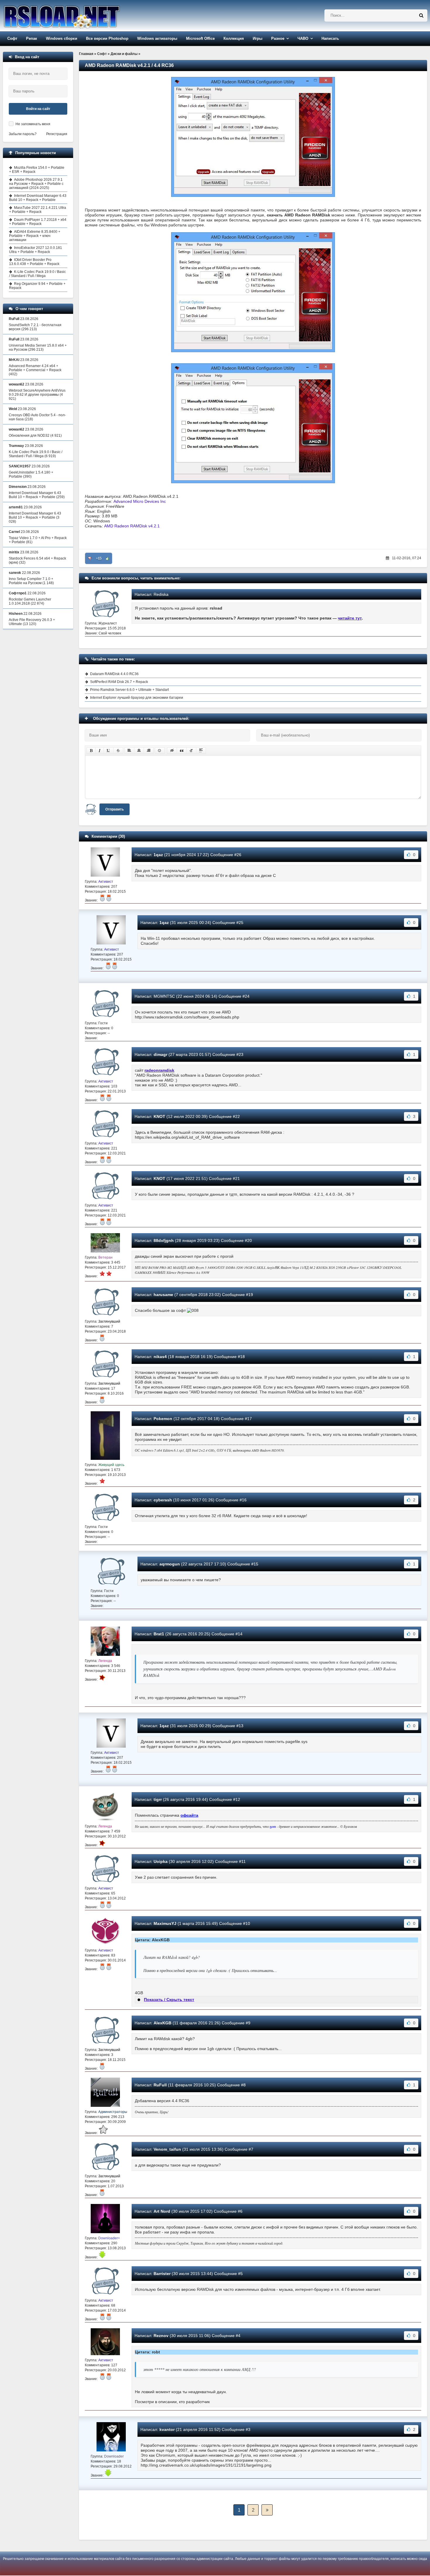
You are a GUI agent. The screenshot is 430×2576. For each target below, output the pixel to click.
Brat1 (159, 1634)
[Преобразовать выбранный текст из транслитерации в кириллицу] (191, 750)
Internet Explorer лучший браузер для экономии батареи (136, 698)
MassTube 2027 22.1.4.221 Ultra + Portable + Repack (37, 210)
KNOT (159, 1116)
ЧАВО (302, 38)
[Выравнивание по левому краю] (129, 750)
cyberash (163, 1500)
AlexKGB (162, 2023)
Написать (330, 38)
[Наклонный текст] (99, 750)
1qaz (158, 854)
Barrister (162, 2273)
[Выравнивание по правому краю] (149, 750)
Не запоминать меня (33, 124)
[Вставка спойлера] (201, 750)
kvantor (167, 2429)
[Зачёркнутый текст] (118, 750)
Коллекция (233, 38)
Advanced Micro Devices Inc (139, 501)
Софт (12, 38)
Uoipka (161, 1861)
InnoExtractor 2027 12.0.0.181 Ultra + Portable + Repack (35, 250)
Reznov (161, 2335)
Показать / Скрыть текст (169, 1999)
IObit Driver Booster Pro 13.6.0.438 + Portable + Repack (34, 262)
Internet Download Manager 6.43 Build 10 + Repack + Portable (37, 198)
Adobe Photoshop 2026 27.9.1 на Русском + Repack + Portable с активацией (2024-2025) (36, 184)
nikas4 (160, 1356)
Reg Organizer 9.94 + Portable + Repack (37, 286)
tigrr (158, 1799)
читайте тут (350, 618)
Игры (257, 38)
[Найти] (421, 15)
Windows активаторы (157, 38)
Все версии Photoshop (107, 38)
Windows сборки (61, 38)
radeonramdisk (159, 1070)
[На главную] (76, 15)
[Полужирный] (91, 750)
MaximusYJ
==*==
Work order: Only the text of the listing above should be copied, exactly and with pictures left out.

Result for this exercise:
You are a GUI agent. The screenshot is 430×2576. For each target below, output the pixel to click.
Brat1 (159, 1634)
[Преобразовать выбранный текст из транслитерации в кириллицу] (191, 750)
Internet Explorer лучший браузер для экономии батареи (136, 698)
MassTube 2027 22.1.4.221 Ultra + Portable + Repack (37, 210)
KNOT (159, 1116)
ЧАВО (302, 38)
[Выравнивание по левому краю] (129, 750)
cyberash (163, 1500)
AlexKGB (162, 2023)
Написать (330, 38)
[Наклонный текст] (99, 750)
1qaz (158, 854)
Barrister (162, 2273)
[Выравнивание по правому краю] (149, 750)
Не запоминать меня (33, 124)
[Вставка спойлера] (201, 750)
kvantor (167, 2429)
[Зачёркнутый текст] (118, 750)
Коллекция (233, 38)
Advanced Micro Devices Inc (139, 501)
Софт (12, 38)
Uoipka (161, 1861)
InnoExtractor 2027 12.0.0.181 Ultra + Portable + Repack (35, 250)
Reznov (161, 2335)
Показать / Скрыть текст (169, 1999)
IObit Driver Booster Pro 13.6.0.438 + Portable + Repack (34, 262)
Internet Download Manager 6.43 Build 10 + Repack + Portable (37, 198)
Adobe Photoshop 2026 27.9.1 на Русском + Repack + Portable с активацией (2024-2025) (36, 184)
nikas4 (160, 1356)
Reg Organizer 9.94 + Portable + Repack (37, 286)
tigrr (158, 1799)
читайте тут (350, 618)
Игры (257, 38)
[Найти] (421, 15)
Windows активаторы (157, 38)
Все версии Photoshop (107, 38)
Windows сборки (61, 38)
radeonramdisk (159, 1070)
[На главную] (76, 15)
[Полужирный] (91, 750)
MaximusYJ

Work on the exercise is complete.